_Records shown_.
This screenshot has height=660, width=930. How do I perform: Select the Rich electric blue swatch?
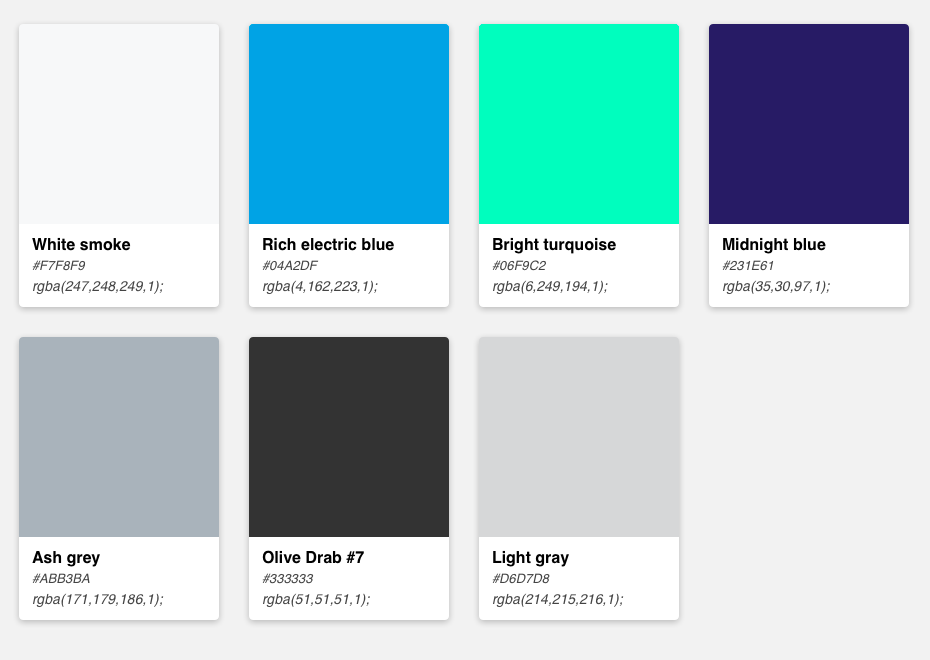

--

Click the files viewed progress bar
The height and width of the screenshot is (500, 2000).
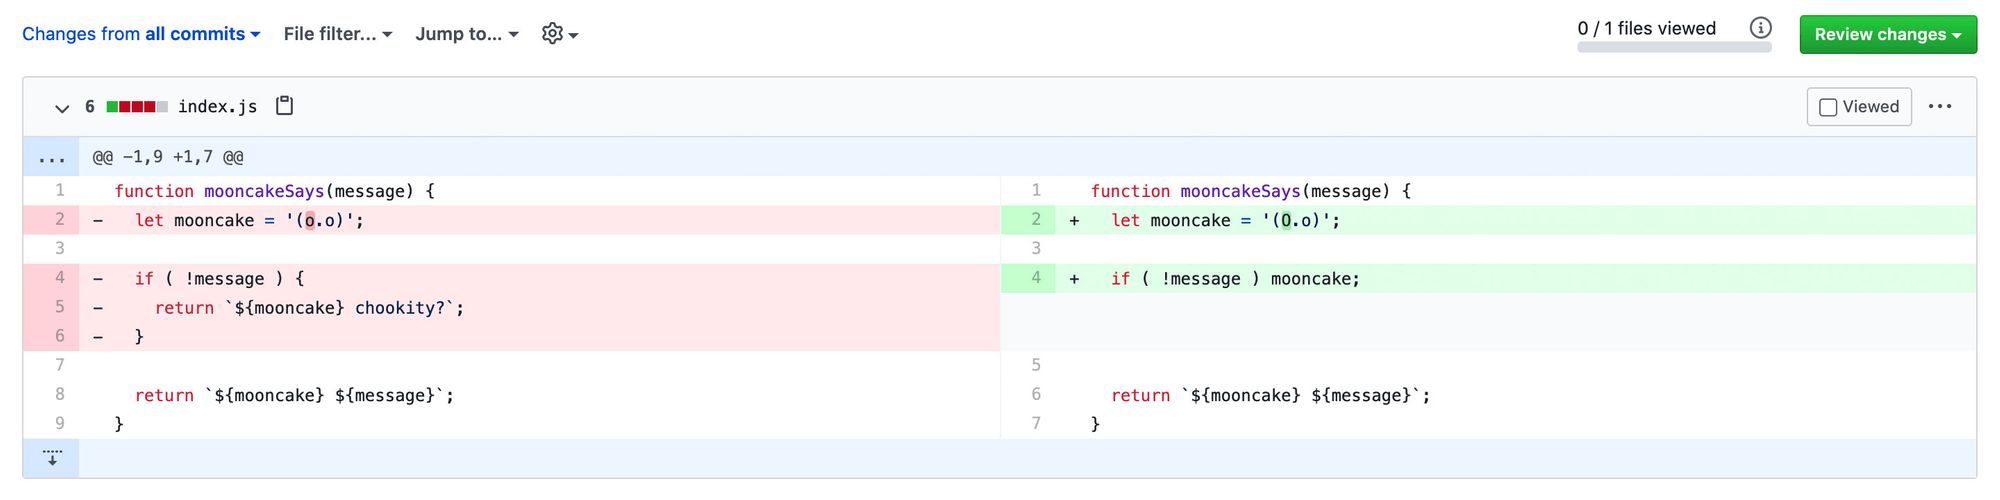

==

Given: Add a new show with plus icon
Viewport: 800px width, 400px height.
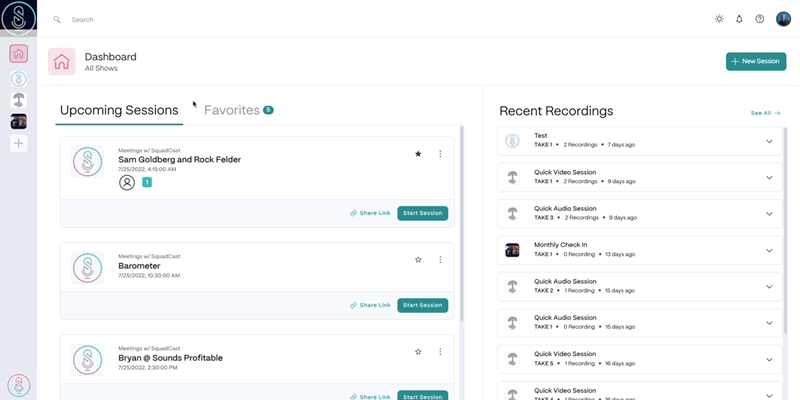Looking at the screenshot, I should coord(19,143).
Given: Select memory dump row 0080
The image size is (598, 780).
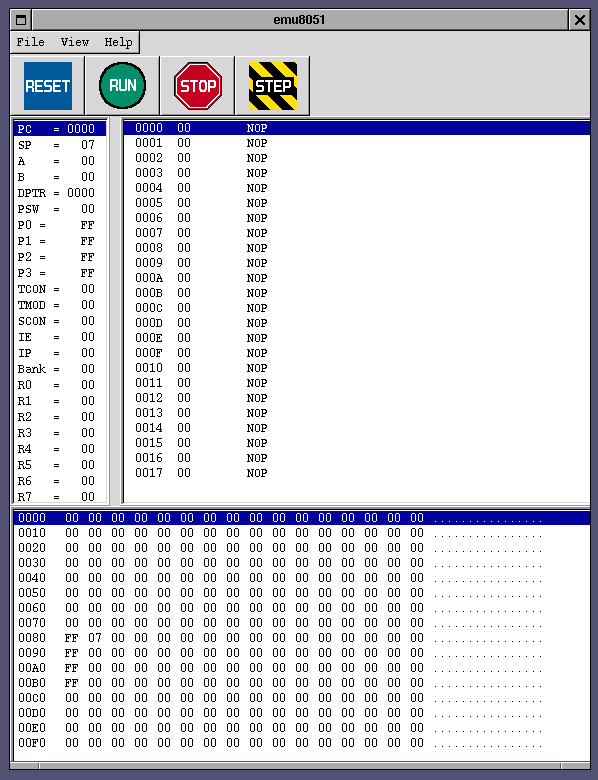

_Work to complete_. What lines hold the string "Select"? Pick them out of the data.

_Exercise result_.
This screenshot has height=660, width=930. How do I perform: Select the Rich electric blue swatch?
Given: Select memory dump row 0080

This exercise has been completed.